The highly controversial use of the police to enforce a crackdown would be taken to a new level and fear would be maintained by a mounting number of arrests and ominous reminders that the People’s Armed Police were ready and poised to storm into Hong Kong and restore order.

Command post

Despite setting up a command post in the neighboring town of Shenzhen, the Central Government suffers from a lack of reliable information about what is actually happening in Hong Kong. Before the election, many leaders of the pro-China camp had been telling their bosses that the escalation of violence had turned Hongkongers against the protests because the people yearned for a restoration of order.

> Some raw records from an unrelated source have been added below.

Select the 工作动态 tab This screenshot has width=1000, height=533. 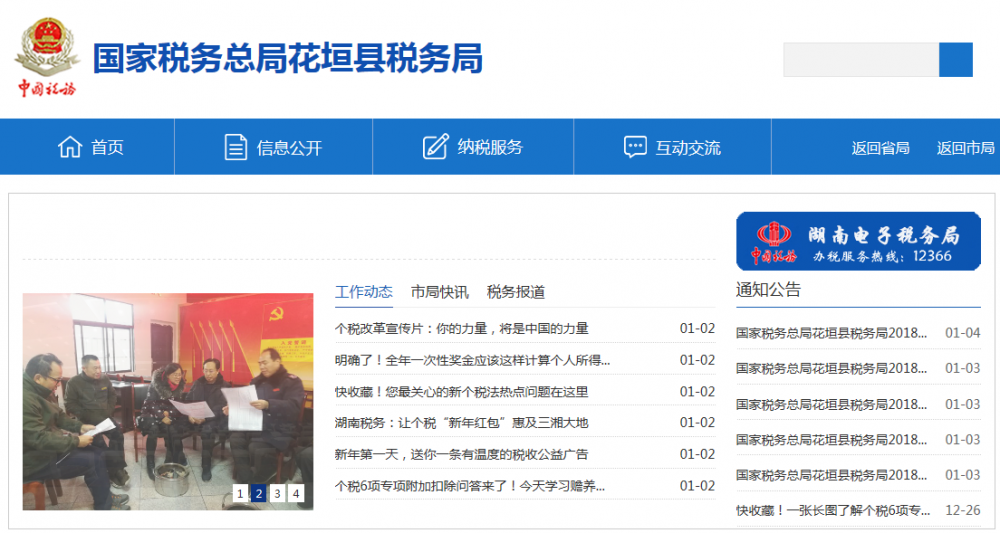click(x=364, y=292)
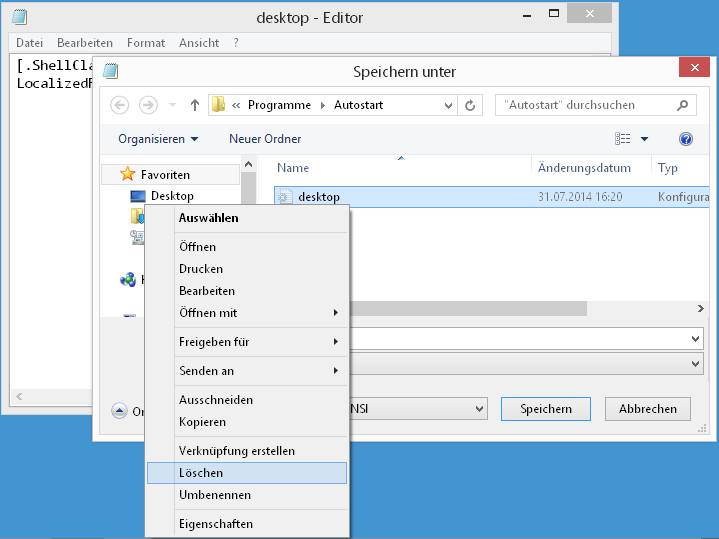Open the file name dropdown arrow
The height and width of the screenshot is (539, 719).
[x=696, y=339]
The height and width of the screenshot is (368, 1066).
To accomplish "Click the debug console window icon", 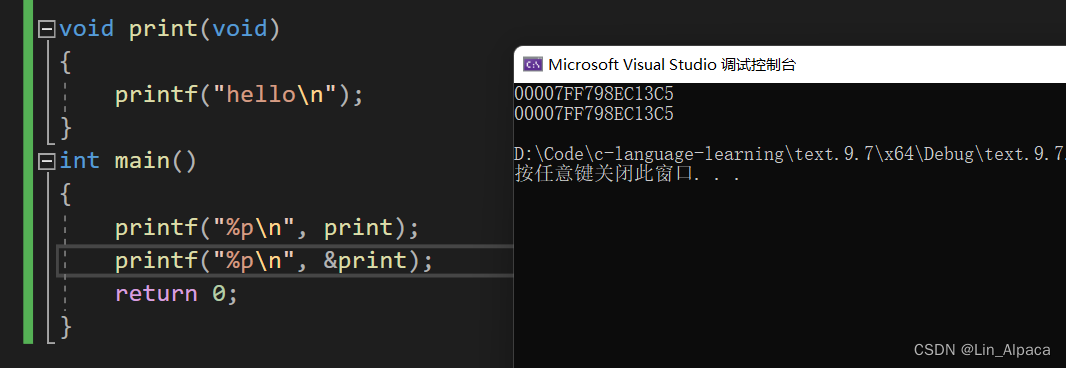I will click(532, 65).
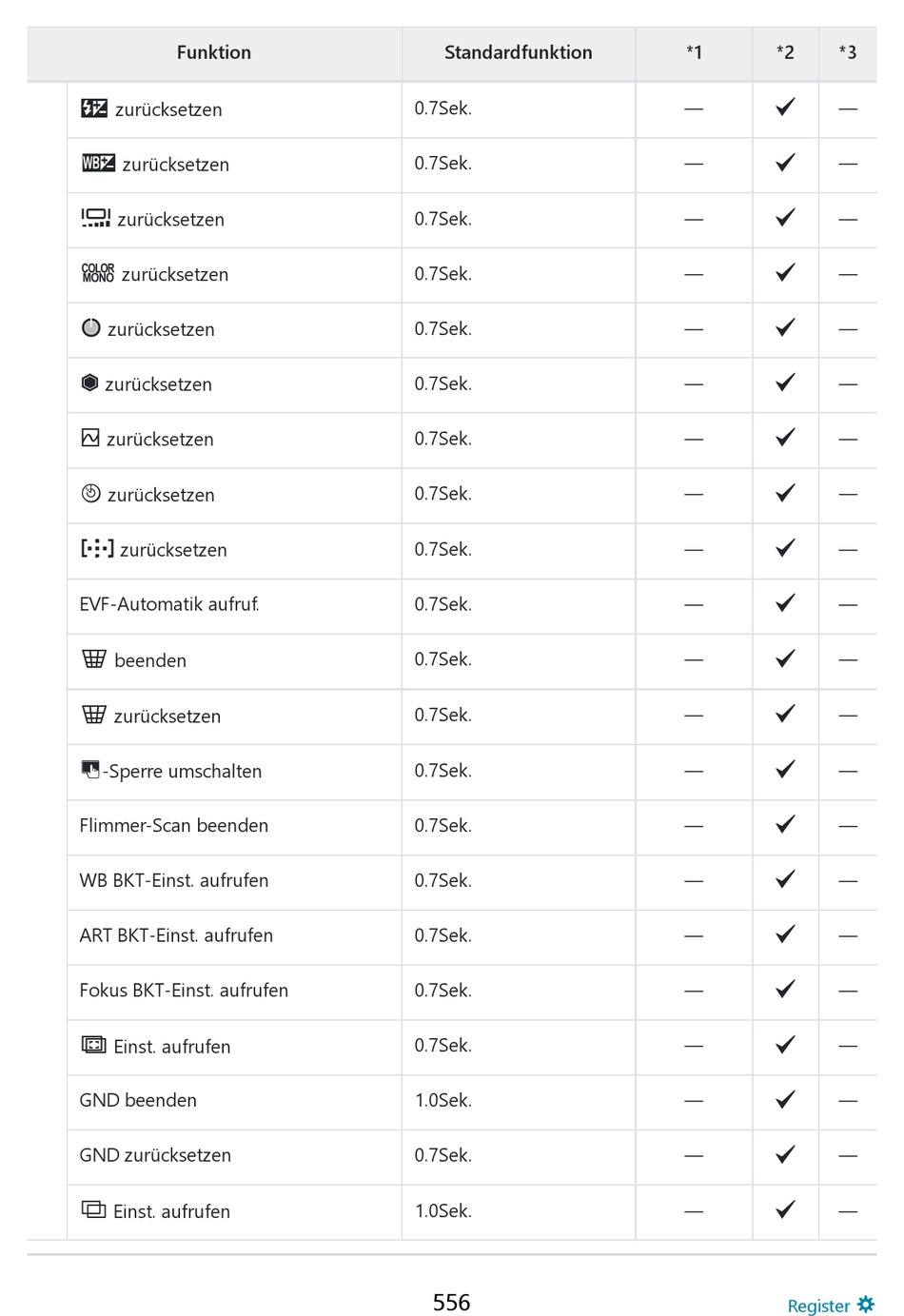Click the keystone grid icon beside beenden

(94, 659)
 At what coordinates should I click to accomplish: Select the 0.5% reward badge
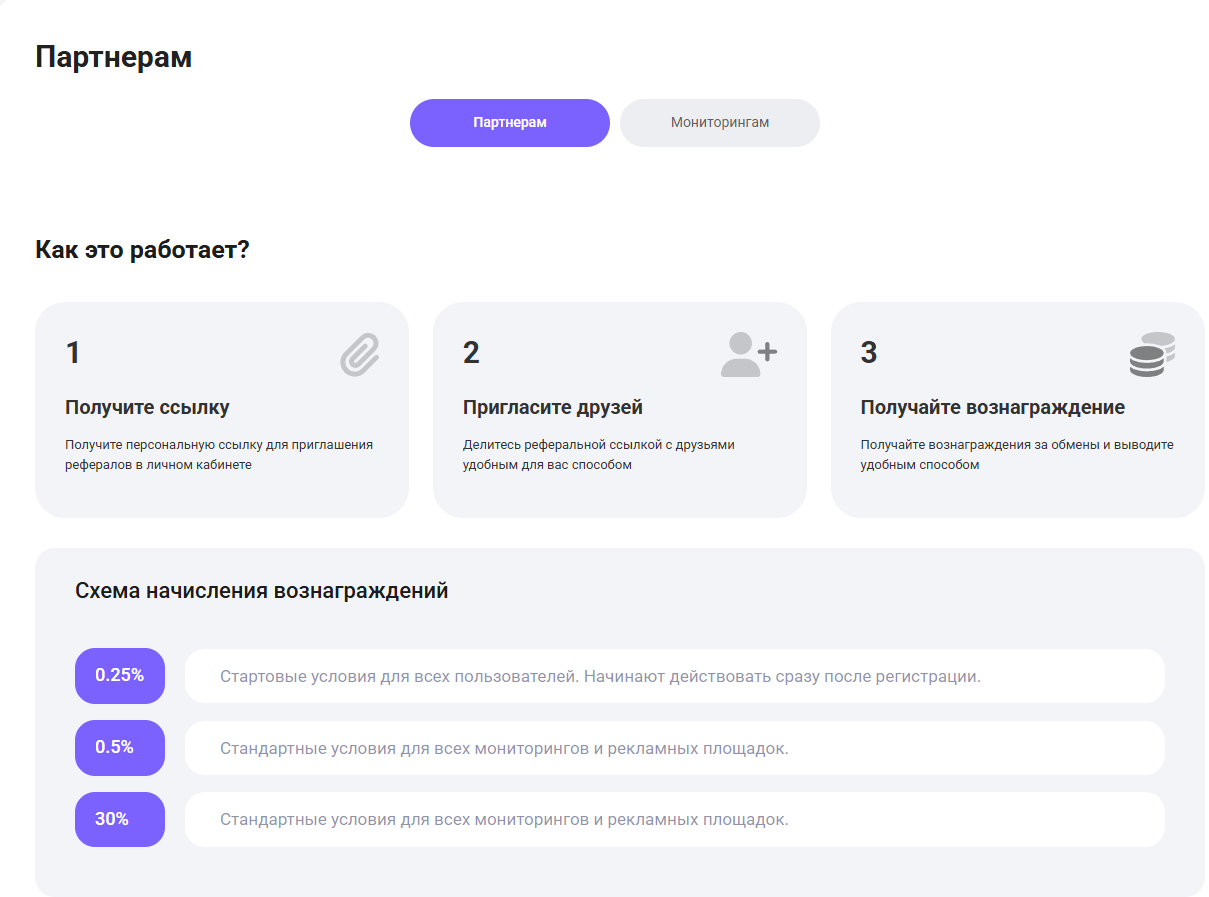120,748
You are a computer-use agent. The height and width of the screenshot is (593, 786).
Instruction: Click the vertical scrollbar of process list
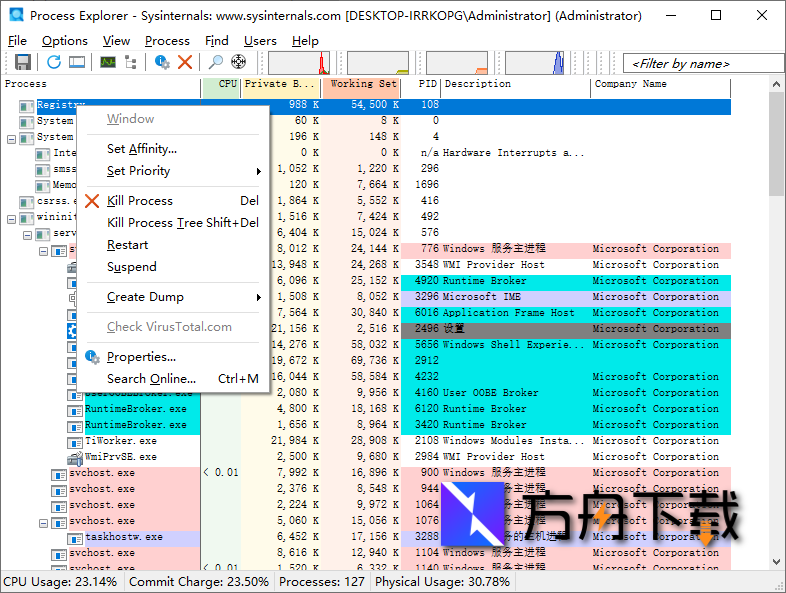[778, 350]
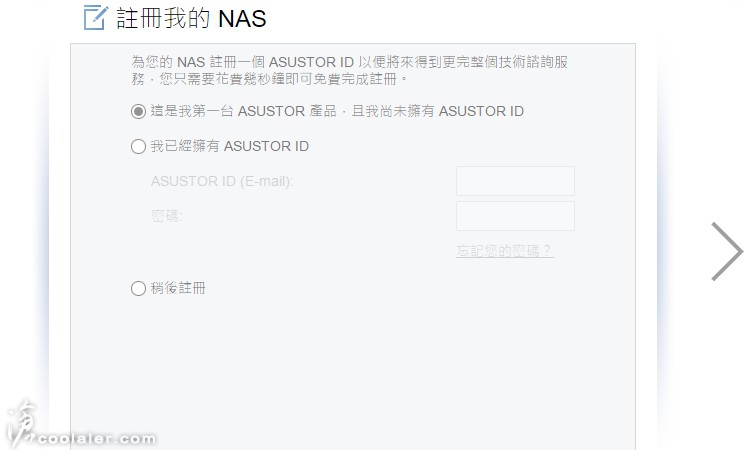The height and width of the screenshot is (450, 750).
Task: Choose the 稍後註冊 radio button
Action: (x=138, y=288)
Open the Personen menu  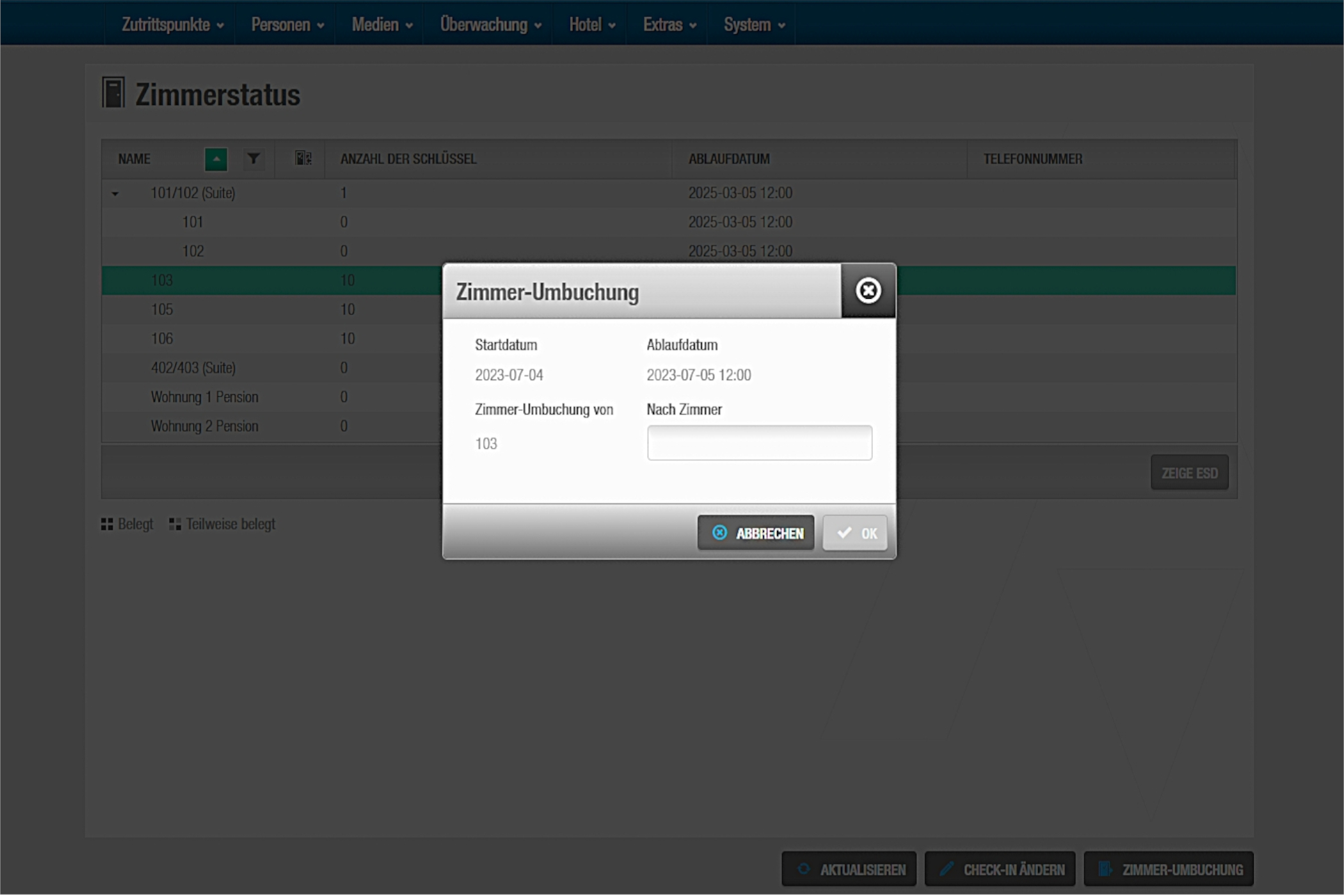[x=287, y=24]
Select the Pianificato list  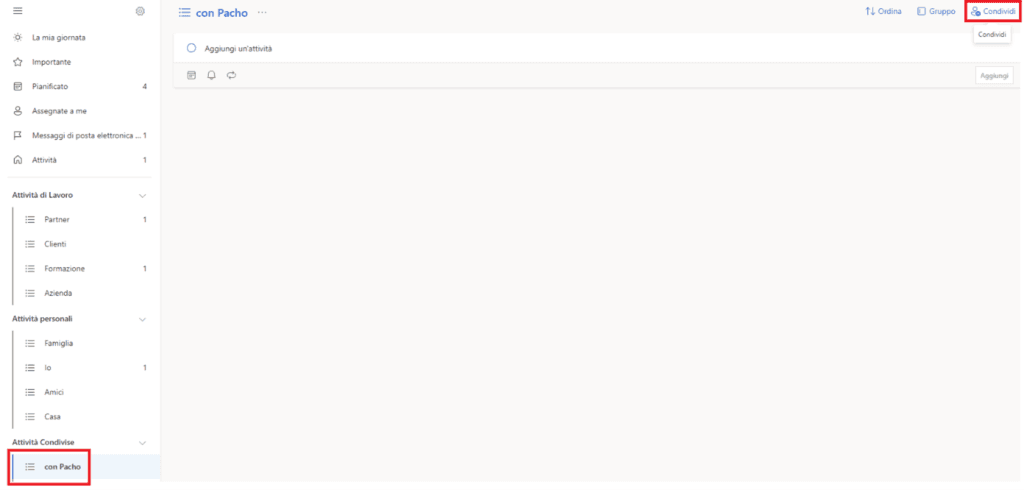tap(80, 86)
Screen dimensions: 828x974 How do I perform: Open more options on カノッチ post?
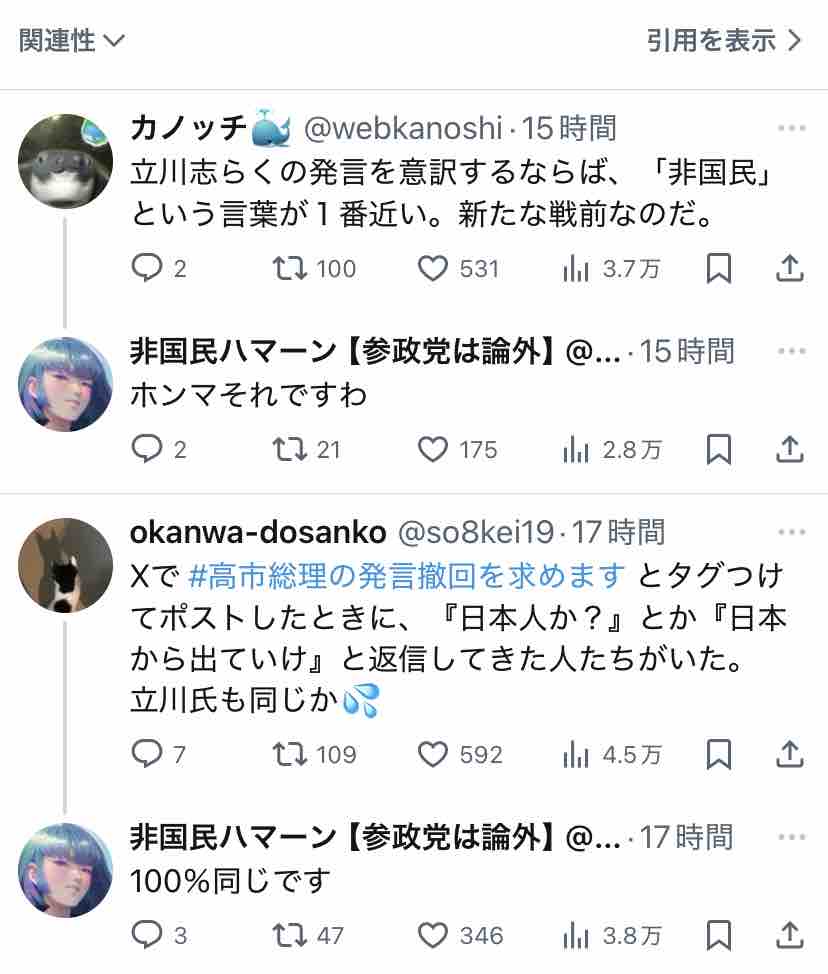791,129
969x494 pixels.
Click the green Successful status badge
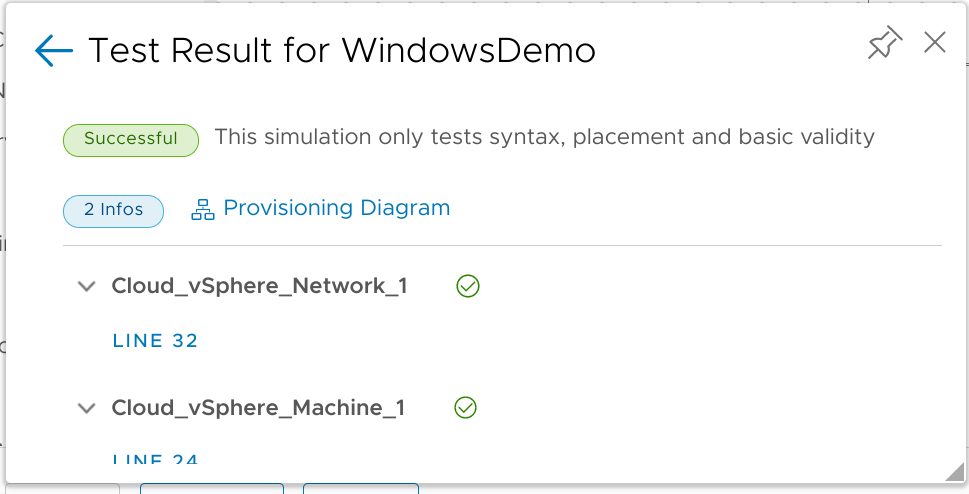pyautogui.click(x=131, y=139)
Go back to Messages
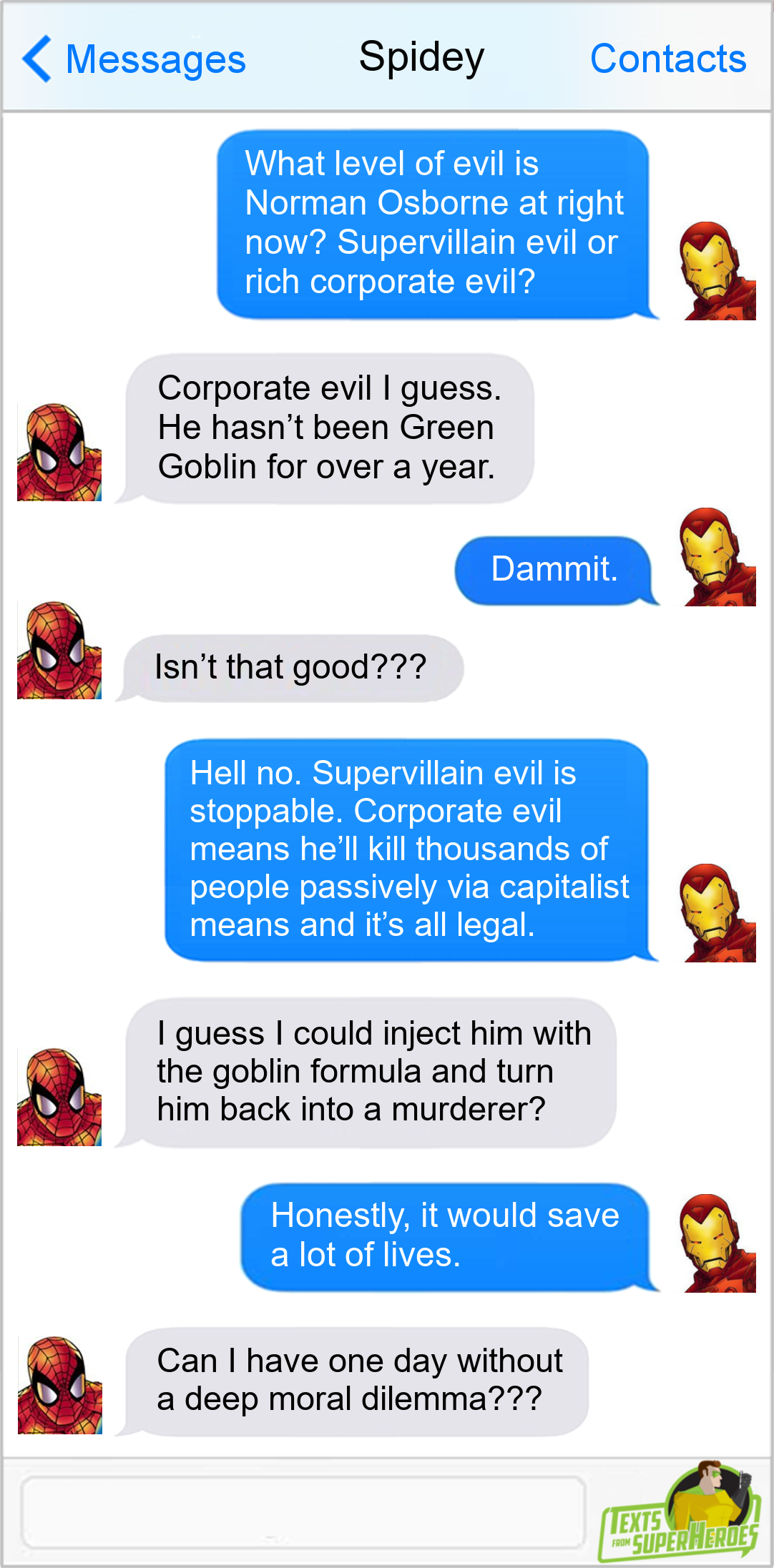Screen dimensions: 774x1568 click(x=155, y=59)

What the election showed was that although many people are indeed exasperated by the disruption brought about by the protests, they are not yet ready to abandon the aspirations of the movement. This began by calling for the scrapping of a controversial law that would have allowed the rendition of Hong Kong people to China’s notorious judicial system but has evolved into wider demands for democracy and accountability for the alarmingly violent actions of the police force.

The Chinese Communist Party has no history of backing down in the face of protests and has little experience of responding to independent elections. It is quite possible that it will instruct its ciphers in Hong Kong to simply ignore the result. However, even members of the pro-China camp are now urging their bosses to get rid of Lam and to think of ways to reduce tension by going some way to meet the protestor’s demands.

The election, which at the very least, has produced a ceasefire in the ongoing hostilities, provides an opportunity for a rethink from Beijing, but there are no guarantees that this will happen even though the alternatives are scary.